あたまの体操チャレンジ!江戸時代の算数の教科書「塵劫記」の問題を解いてみよう
突然ですが、江戸時代の勉強って気になりませんか?例えば、和算家・吉田光由が書いた算数の教科書「塵劫記(じんこうき)」には何が書いてあったのでしょう。
今回は難問揃いの塵劫記の中から私たちにもなんとか解けそうな問題を2つピックアップしてみました。皆さんもお江戸流・頭の体操にチャレンジしてみましょう!
画像『改算塵劫記』Wikipediaより
小判両替の事小判の両替問題です。
江戸時代は「江戸の金遣い、大阪の銀遣い」といわれるように関東では金貨、大阪では銀貨が流通していました。そのため、町には金貨と銀貨を交換する両替商が存在しました。
そんな両替商になった気持ちで解ける問題をご紹介します。
原文のままの問題がこちら。
「小判六両三分三朱あり。一両につき五十六匁(もんめ)替えにして、右の小判に銀なにほどぞ」。

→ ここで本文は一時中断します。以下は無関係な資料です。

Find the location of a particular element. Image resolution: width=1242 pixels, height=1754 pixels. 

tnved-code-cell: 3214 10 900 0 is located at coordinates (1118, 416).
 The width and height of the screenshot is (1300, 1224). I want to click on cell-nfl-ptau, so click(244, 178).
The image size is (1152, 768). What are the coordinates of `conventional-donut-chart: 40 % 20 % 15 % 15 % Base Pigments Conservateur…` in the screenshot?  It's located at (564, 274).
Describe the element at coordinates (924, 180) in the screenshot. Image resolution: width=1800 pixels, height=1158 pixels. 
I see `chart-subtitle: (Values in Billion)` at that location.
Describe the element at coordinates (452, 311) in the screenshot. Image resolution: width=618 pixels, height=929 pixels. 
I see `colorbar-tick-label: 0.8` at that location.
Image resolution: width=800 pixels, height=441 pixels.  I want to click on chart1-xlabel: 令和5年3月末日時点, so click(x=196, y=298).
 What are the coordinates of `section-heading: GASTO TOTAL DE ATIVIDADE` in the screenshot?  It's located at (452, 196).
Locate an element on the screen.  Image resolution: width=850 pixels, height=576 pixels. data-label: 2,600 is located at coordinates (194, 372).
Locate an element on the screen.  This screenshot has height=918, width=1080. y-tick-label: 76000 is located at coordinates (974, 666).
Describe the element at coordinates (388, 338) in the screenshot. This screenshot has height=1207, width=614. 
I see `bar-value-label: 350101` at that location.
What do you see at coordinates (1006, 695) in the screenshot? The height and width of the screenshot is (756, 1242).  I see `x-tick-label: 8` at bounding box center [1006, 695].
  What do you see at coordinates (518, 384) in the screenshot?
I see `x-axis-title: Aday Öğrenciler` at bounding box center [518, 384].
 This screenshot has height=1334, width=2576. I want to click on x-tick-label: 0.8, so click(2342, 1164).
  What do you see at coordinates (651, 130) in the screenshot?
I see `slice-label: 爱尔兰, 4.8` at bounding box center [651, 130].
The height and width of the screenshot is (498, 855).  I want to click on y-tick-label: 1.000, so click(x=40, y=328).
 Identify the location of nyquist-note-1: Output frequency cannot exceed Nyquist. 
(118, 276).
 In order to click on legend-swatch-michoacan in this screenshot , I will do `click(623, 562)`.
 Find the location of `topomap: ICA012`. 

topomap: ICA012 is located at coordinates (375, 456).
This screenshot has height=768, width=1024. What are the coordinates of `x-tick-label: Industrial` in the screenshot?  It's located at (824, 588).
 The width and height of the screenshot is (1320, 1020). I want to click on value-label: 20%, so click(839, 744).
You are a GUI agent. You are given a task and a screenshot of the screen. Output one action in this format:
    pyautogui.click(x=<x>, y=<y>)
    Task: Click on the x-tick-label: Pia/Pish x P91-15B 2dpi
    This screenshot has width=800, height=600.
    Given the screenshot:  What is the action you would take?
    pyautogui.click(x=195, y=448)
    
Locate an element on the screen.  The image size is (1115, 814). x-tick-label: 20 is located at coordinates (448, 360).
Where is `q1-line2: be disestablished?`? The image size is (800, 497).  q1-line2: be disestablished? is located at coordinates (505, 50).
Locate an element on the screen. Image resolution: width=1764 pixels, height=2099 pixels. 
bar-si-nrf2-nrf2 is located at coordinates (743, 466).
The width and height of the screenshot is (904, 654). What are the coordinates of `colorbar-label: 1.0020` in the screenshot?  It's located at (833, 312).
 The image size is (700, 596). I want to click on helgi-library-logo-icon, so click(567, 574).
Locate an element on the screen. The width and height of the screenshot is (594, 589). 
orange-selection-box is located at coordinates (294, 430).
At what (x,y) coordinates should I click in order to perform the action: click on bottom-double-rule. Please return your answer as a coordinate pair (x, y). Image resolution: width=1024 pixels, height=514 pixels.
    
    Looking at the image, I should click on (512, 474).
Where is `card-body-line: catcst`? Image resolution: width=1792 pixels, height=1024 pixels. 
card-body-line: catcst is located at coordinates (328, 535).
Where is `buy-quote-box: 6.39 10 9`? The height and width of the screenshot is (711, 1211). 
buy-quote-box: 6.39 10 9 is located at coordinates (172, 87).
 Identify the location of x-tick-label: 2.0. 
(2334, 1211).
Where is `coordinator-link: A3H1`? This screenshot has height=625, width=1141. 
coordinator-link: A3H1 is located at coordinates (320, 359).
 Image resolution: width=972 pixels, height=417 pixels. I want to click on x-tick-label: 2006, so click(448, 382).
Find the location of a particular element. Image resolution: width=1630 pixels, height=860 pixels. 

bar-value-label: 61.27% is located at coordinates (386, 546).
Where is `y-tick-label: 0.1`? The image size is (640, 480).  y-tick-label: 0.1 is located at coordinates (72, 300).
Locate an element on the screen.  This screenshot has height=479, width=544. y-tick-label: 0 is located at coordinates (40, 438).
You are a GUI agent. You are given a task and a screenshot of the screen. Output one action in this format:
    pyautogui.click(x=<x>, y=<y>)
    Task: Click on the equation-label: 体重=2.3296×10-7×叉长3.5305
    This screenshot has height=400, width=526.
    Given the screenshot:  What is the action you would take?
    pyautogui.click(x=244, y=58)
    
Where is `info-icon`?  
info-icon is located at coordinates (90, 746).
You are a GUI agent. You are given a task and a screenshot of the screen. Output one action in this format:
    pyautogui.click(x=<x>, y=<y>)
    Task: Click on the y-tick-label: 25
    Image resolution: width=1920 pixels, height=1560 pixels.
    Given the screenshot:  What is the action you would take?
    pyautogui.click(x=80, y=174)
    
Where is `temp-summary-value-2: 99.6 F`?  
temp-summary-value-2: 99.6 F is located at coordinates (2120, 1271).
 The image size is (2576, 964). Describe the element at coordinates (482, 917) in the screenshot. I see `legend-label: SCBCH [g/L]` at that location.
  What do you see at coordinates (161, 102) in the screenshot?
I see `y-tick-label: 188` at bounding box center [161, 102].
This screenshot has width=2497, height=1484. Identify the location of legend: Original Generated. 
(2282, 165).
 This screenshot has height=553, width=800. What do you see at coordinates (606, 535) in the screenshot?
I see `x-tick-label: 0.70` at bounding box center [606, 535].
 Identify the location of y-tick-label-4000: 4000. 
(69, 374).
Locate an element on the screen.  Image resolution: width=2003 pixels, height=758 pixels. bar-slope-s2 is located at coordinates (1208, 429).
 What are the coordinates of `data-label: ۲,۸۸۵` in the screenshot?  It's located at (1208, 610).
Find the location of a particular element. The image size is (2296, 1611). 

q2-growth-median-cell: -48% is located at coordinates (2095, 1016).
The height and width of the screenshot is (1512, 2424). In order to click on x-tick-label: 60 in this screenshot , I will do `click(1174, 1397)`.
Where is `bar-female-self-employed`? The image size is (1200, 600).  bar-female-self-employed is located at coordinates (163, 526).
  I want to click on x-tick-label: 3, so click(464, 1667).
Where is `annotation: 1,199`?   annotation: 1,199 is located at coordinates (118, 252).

現代語に訳すと、「金の小判が6両3分3朱あります。1両につき銀56匁に両替できる時、上記の小判は銀いくらになるでしょう。」という問題です。
解くために、ヒントを以下に記します。
・金1両=4分=16朱
・銀1匁=10分(金の「分(ぶ)」と銀の「分(ふん)」は異なる単位)
つまり、銀0.1匁は1分。
さて、いかがでしょうか。答えは「銀338匁5分」です。
銀両替の事またまた両替問題ですが、今度は銀同士の両替。
原文がこちら。
「丁銀五百六十九匁有時に、よきはいふきに内二割引にしてかへる時に、右の丁銀に灰吹なにほどぞと問」。
新塵劫記 銀両替の挿絵
さあ、私たちにしてみればなんのこっちゃという話です。
江戸時代には銀通貨にも色々あったようで、「丁銀」とは銀の成分が80%の通貨、「はいふき」=「灰吹銀」の事で、こちらは100%純銀の通貨です。銀を含む割合が違うので、丁銀と灰吹銀は同額では両替できず、丁銀→灰吹銀に替える時は2割引きで両替しました。つまりこの問題の意味は、
「丁銀が569匁ある時、2割引きして灰吹銀に両替すると灰吹銀いくらになるか」
という問題です。
そう考えると難しくないですね。
答えは「灰吹銀455匁2分」です。
569×0.8=455.2という計算になります。ちなみに歌がついていて、「二割引き うちは八にてかくる そとは十二で割ると知るべし」と子供にも分かりやすく覚えられるように公式化してくれています。他の問題にもこうした歌があり、教科書にぴったりの内容でした。
一寸子花里 「文学ばんだいの宝」Wikipediaより
どうでしたか。実際に教科書に触れてみると江戸の寺子屋の雰囲気がより身近に思い浮かんできますよね。簡単だったという人は、さらに難問にもチャレンジしてみてください!